Nach einer Weile wurde uns bewusst, dass wir mit unserem Experiment etwas Archaisches begonnen hatten. Wie in einem Märchen folgten wir einem inneren Ruf und suchten Rat. Manchmal tauchte ein ­ratgebender Mensch unerwartet auf, manchmal erforderte es etwas Glück und Magie, damit ein Treffen gelingen konnte. Wie in Märchen üblich, bekamen wir keine klaren Antworten, sondern rätselhafte ­Metaphern und Geschichten geschenkt. Gelegentlich verliefen wir uns und wussten nicht weiter, und erst mitten in der Textarbeit erkannten wir, welchem roten Faden wir tatsächlich gefolgt waren: Wir müssen diese Oya als Geschichte erzählen!
Die folgenden acht Kapitel sind somit Fragmente aus unserem Reisetagebuch.

So eigen- und verschiedenartig die Mitglieder des Oya-Redaktions- und -Produktionsteams auch sein mögen – in entscheidenden Fragen sind wir uns einig und waren bei dieser Ausgabe mehr denn je in einem gemeinschaftlichen Prozess.
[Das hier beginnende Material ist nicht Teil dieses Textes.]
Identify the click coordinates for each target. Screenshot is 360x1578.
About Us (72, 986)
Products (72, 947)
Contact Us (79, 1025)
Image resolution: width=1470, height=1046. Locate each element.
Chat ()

Deshalb haben wir uns entschieden, in den Texten auf die Perspektive des gemeinschaftlichen »Wir« zurückzugreifen, nicht in einem vereinnahmenden Sinn, sondern aus einem gemeinstimmigen* Grundton heraus, der alle Vielstimmigkeit, die sich im alltäglichen Tun immer wieder ergibt, in den Einklang führt. Deshalb sind die in einer intensiven Schreibwerkstatt entstandenen Buchkapitel nicht namentlich gekennzeichnet. Während des Vorbereitungs- und Schreibprozesses gab es immer wieder Momente, in denen zwischen uns ein Schwarmgefühl entstand. Es resonierte mit den pulsierenden Rhythmen der sich sammelnden Zugvögelschwärme, die unsere tägliche Arbeit begleiteten.
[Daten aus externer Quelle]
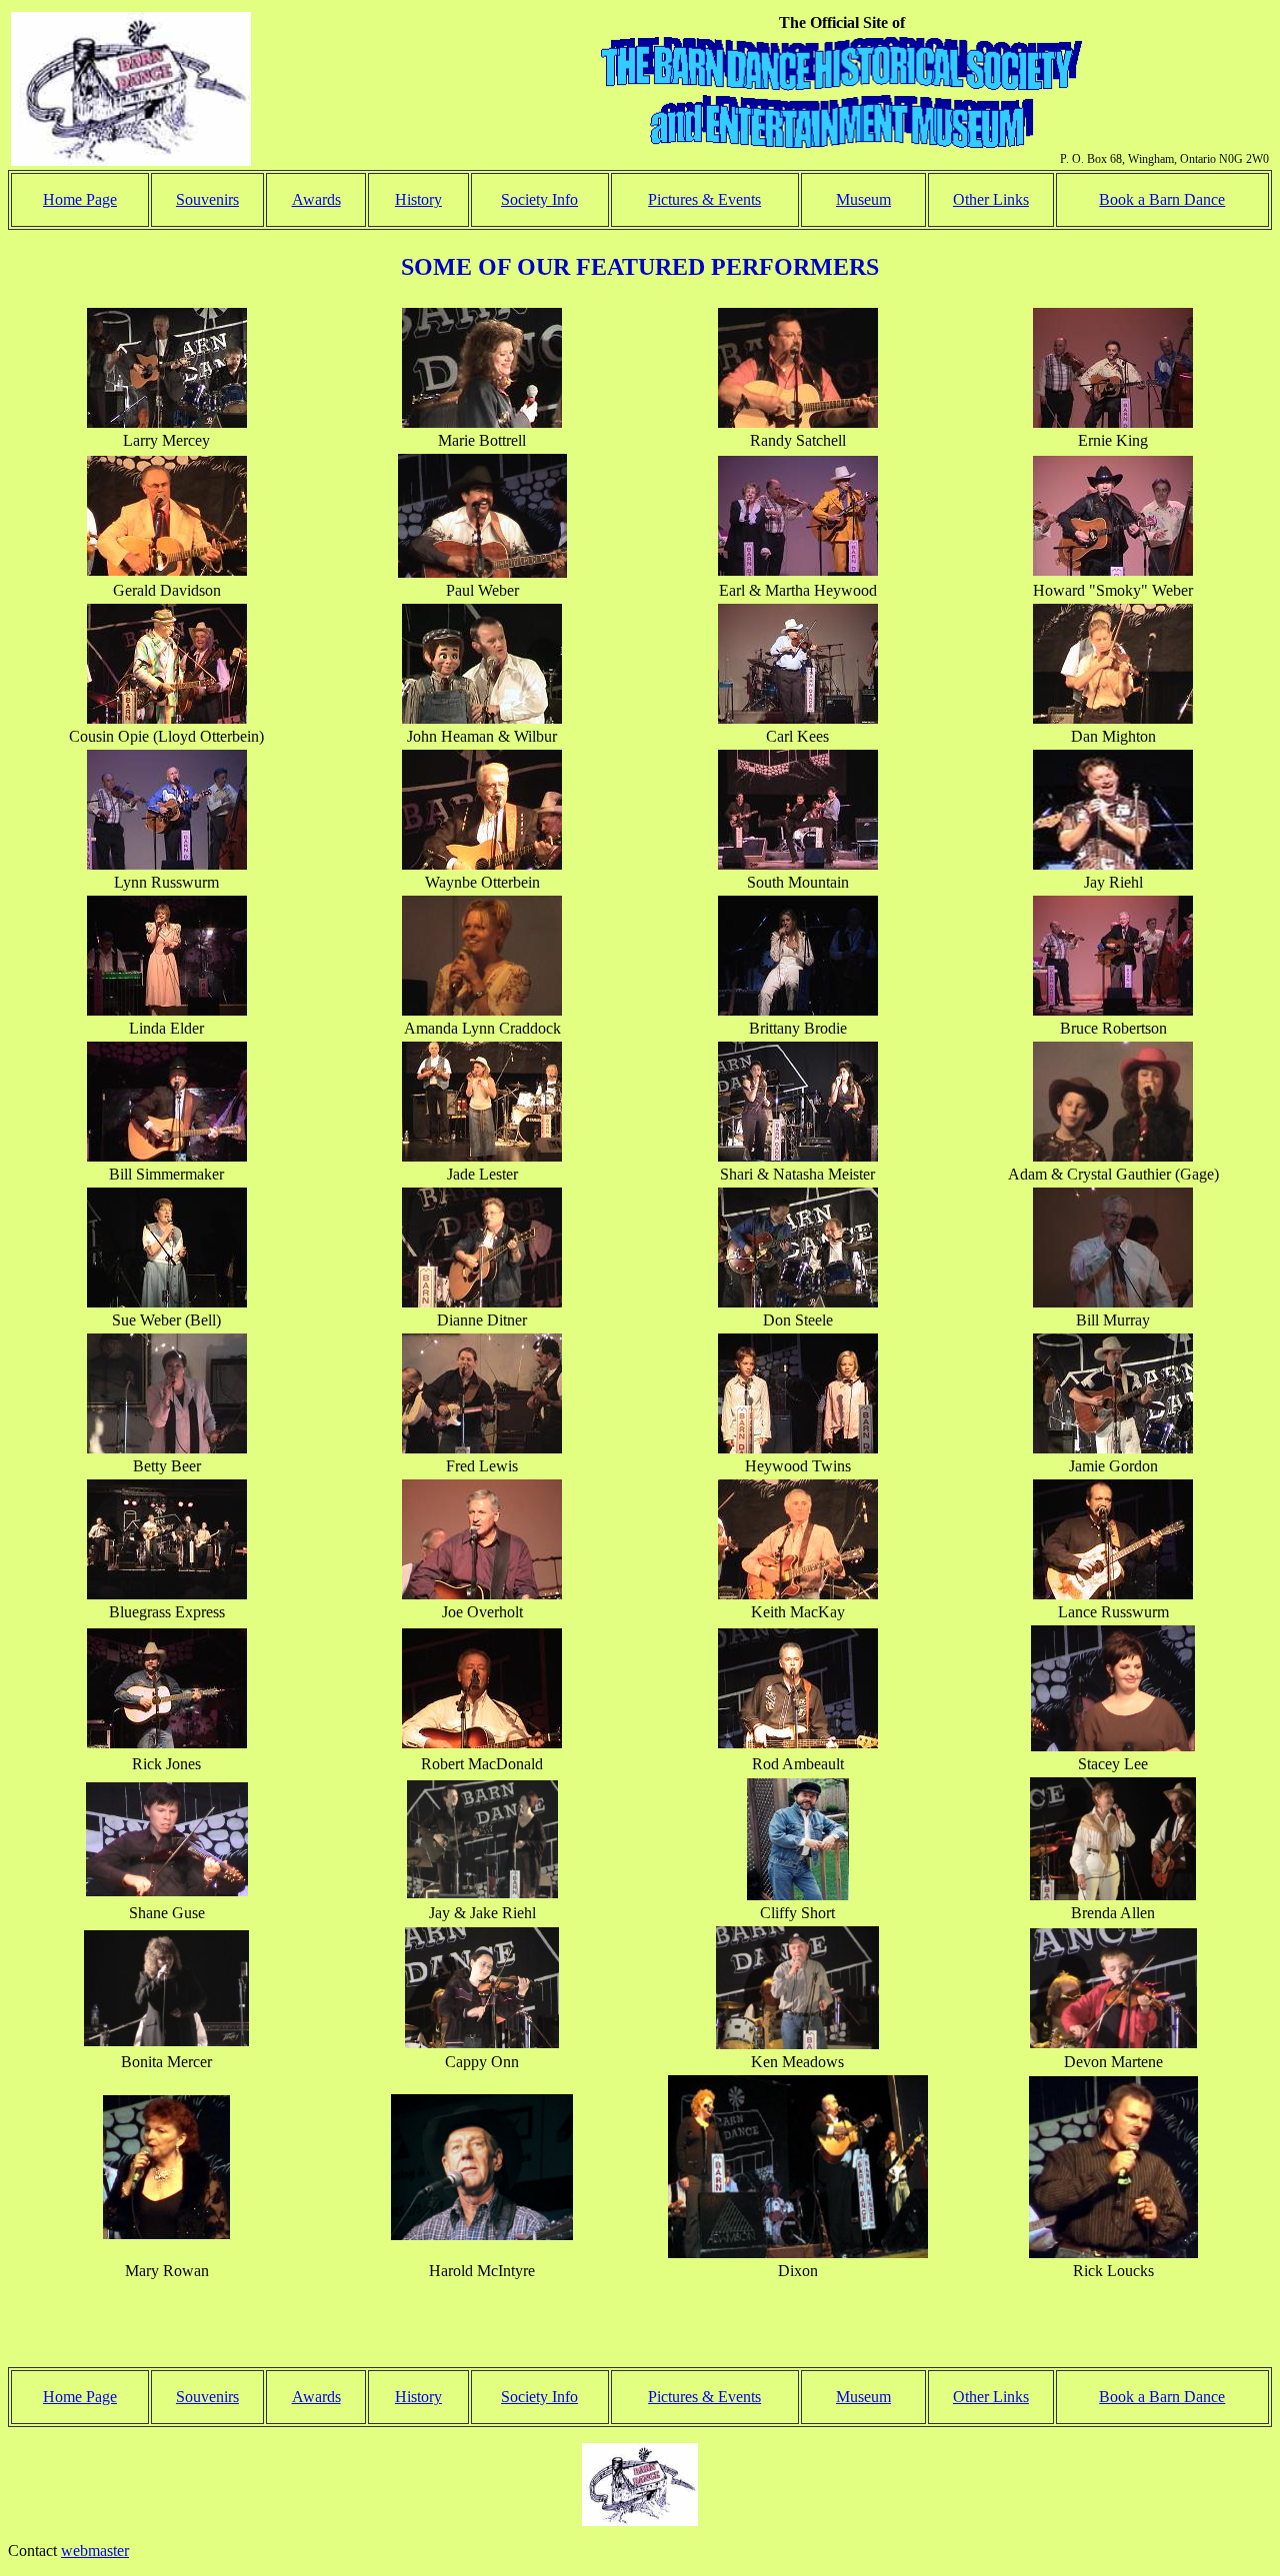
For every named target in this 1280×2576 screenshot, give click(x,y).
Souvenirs (207, 199)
»Fachjargon«, »Privatsprache«, »Das versteht doch keiner!«, »Könnt ihr das nicht auch auf Deutsch sagen?!« – Immer wieder bekamen wir während der vergangenen 39 Oya-Ausgaben solche Kommentare zu hören. Manchmal hält die eigene Sprache keine geeigneten Begriffe bereit, die einen komplexen Sachverhalt präzise zu fassen vermögen oder das gute Leben in seinen mannigfaltigen Bedeutungsebenen lebendig werden lassen. In manchen Fällen ist es uns gelungen, Wortneuschöpfungen zu prägen oder aufzugreifen, in anderen haben wir uns für ein Fremdwort – nein, besser: ein »Gastwort« aus einer anderen Sprache – entschieden. Von Oya-lesenden Großmüttern wissen wir, dass sie sich bei ihrer Lektüre mit dem guten, alten Fremdwörterbuch behelfen. Für alle ­anderen ­haben wir diesmal auf den Seiten 46 und 47 ein Glossar, ein ­»Wörterbuch des Menschen«, angelegt. Die dort erläuterten Begriffe erscheinen uns als wichtig, weil sie die Augen ­öffnen, den Blick schärfen und einige Irrtümer unserer Zivilisation zurecht­rücken können. Das kleine Glossar versteht sich als Stoffsammlung, die als Grundlage für weitere Spracharbeit dienen kann. Bei der Erstnennung in jedem Kapitel sind die erläuterten Begriffe mit einem Sternchen (*) gekennzeichnet.